Semi-supervised learning for automatic conceptual property extraction

  • Authors:
  • Colin Kelly;Barry Devereux;Anna Korhonen

  • Affiliations:
  • University of Cambridge, Cambridge, UK;University of Cambridge, Cambridge, UK;University of Cambridge, Cambridge, UK

  • Venue:
  • CMCL '12 Proceedings of the 3rd Workshop on Cognitive Modeling and Computational Linguistics
  • Year:
  • 2012

Quantified Score

Hi-index 0.00

Visualization

Abstract

For a given concrete noun concept, humans are usually able to cite properties (e.g., elephant is animal, car has wheels) of that concept; cognitive psychologists have theorised that such properties are fundamental to understanding the abstract mental representation of concepts in the brain. Consequently, the ability to automatically extract such properties would be of enormous benefit to the field of experimental psychology.
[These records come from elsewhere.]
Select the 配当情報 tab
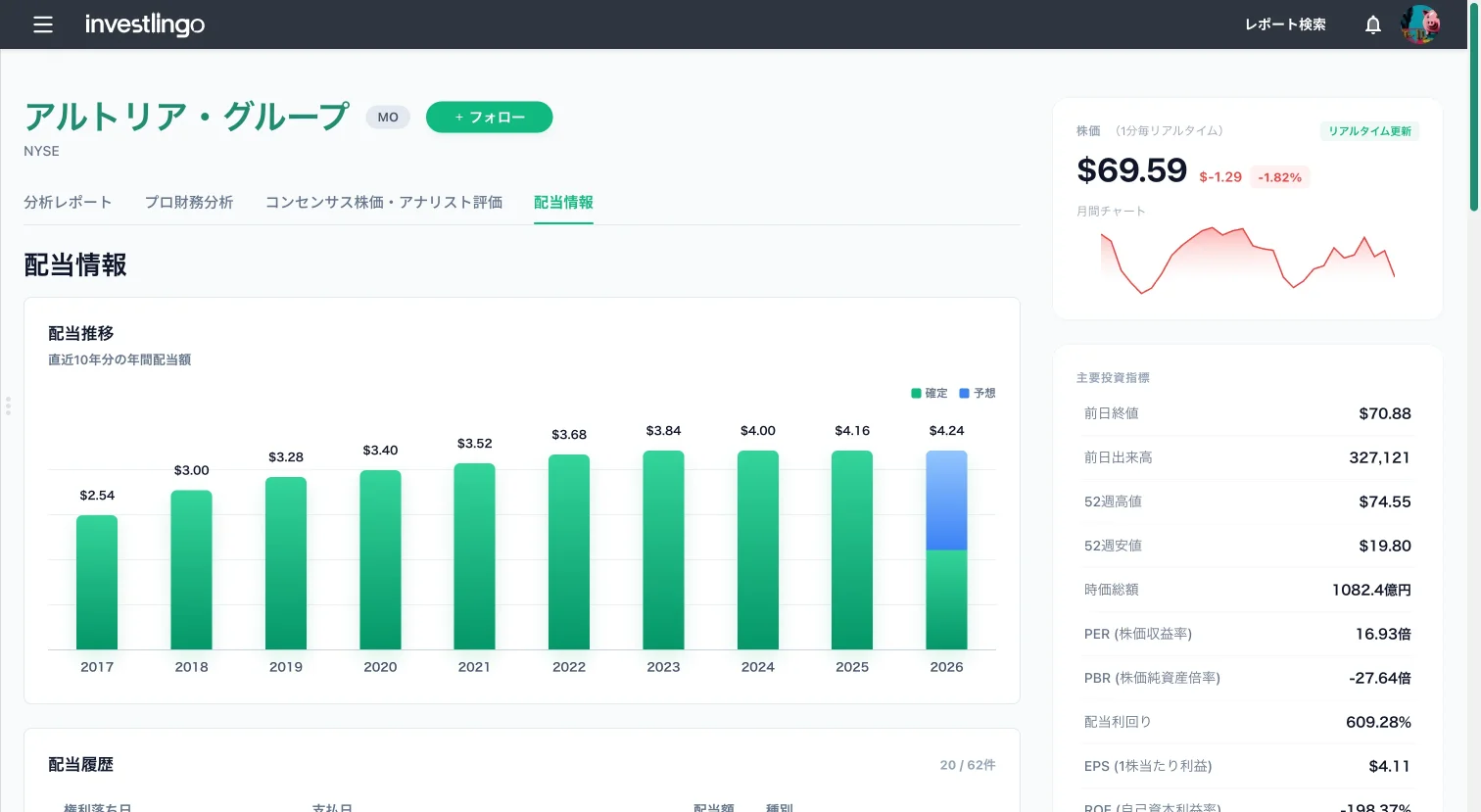pyautogui.click(x=563, y=203)
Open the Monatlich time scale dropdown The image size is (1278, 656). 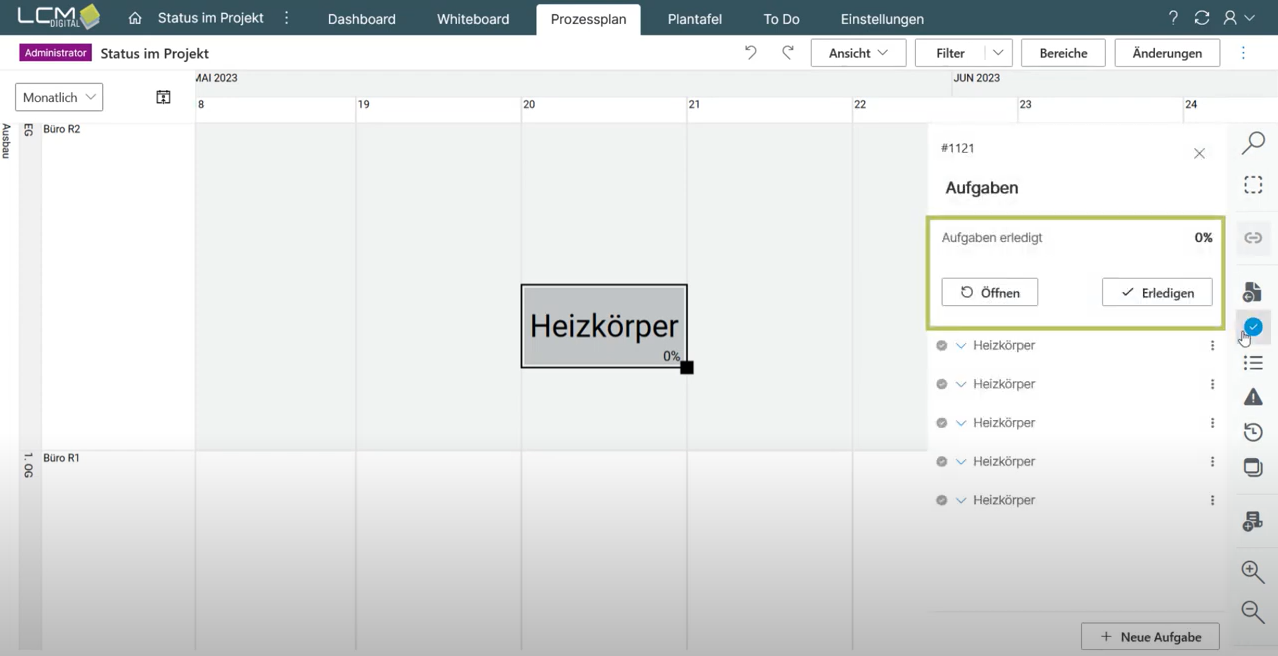tap(59, 97)
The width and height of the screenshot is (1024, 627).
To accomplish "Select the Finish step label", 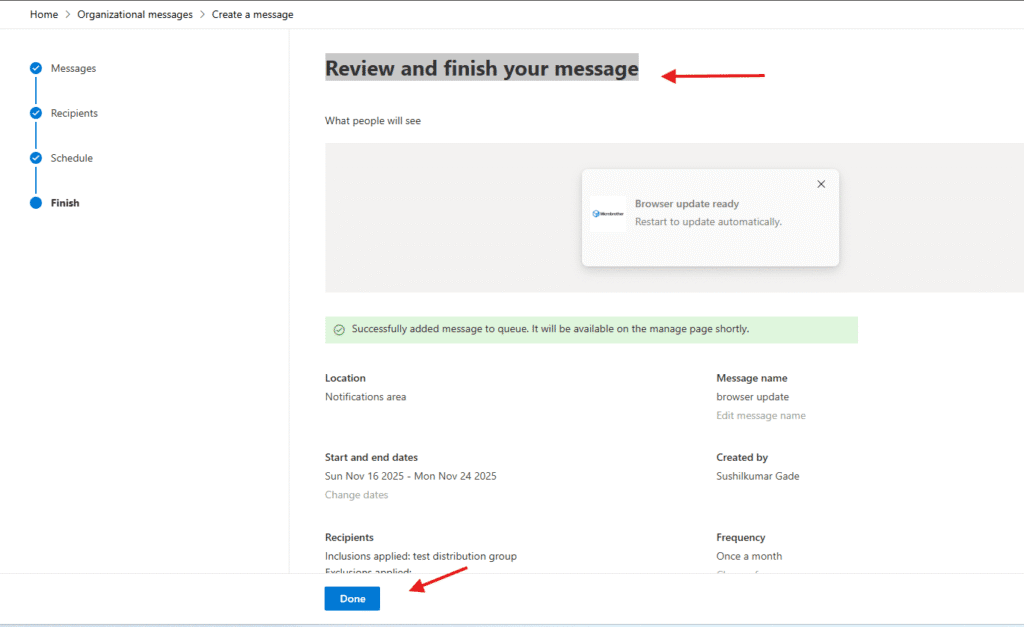I will click(65, 203).

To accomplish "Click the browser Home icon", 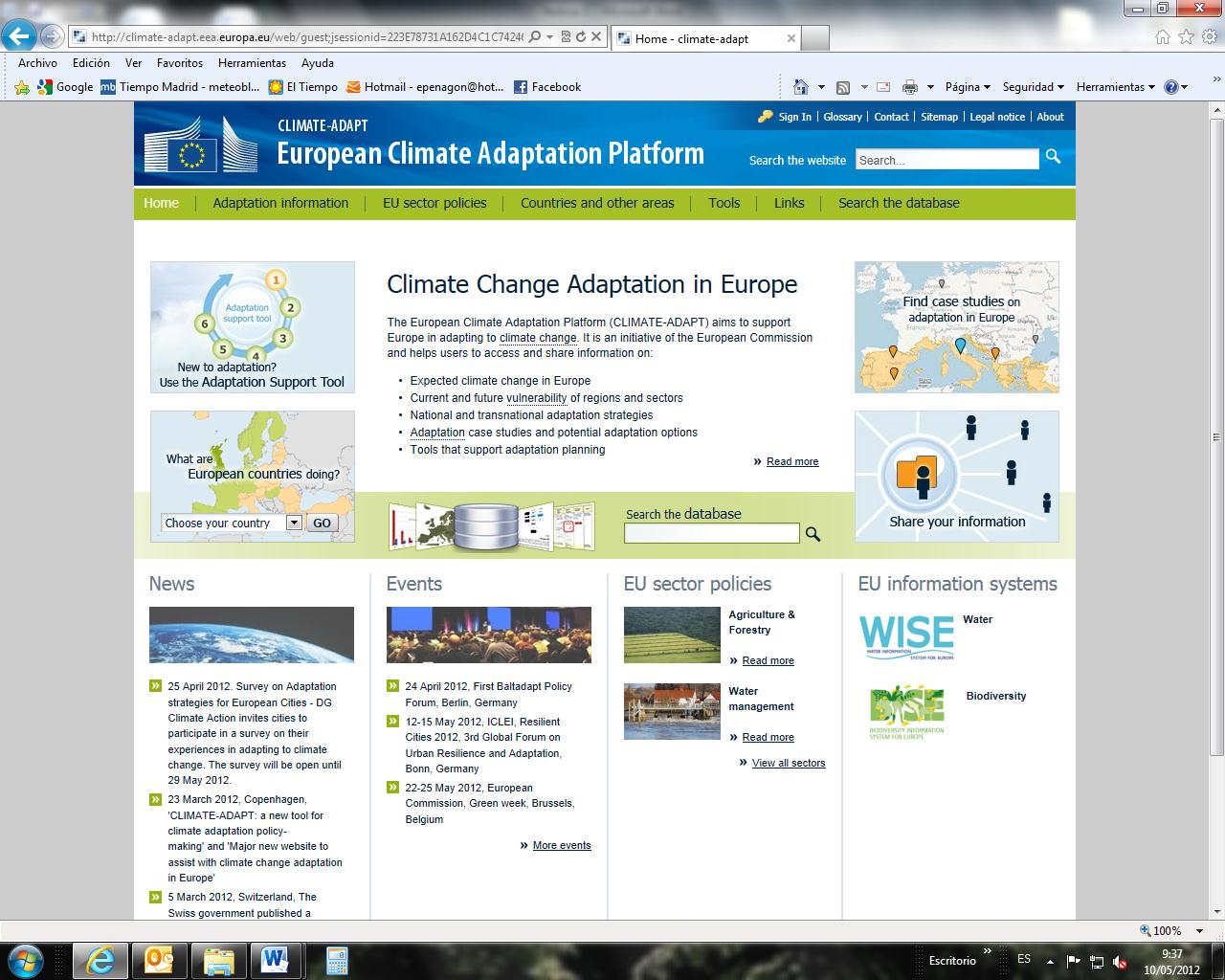I will (801, 86).
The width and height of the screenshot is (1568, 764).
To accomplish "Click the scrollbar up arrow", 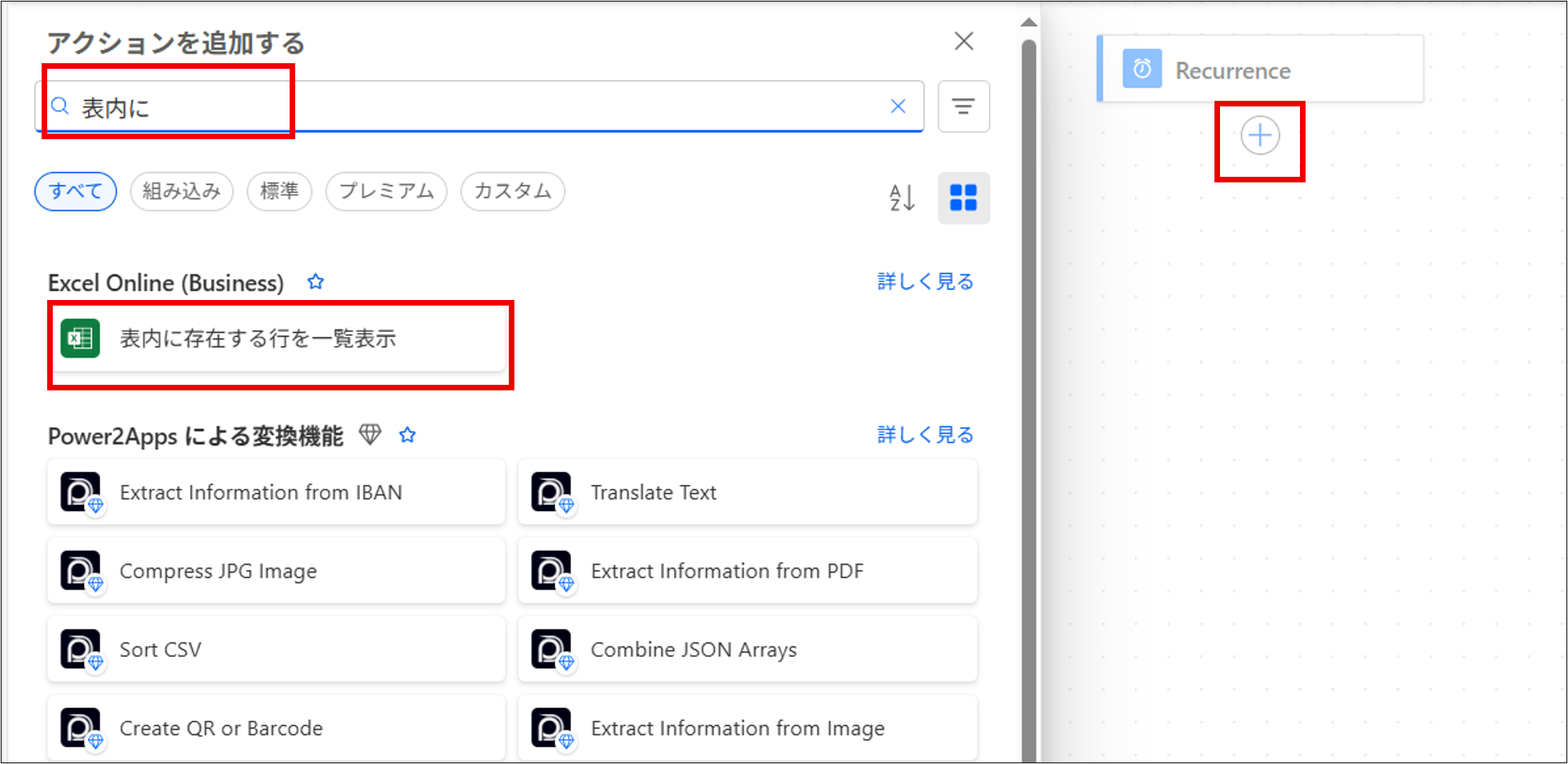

This paper investigates the use of semi-supervised learning and support vector machines to automatically extract concept-relation-feature triples from two large corpora (Wikipedia and UKWAC) for concrete noun concepts. Previous approaches have relied on manually-generated rules and hand-crafted resources such as WordNet; our method requires neither yet achieves better performance than these prior approaches, measured both by comparison with a property norm-derived gold standard as well as direct human evaluation. Our technique performs particularly well on extracting features relevant to a given concept, and suggests a number of promising areas for future focus.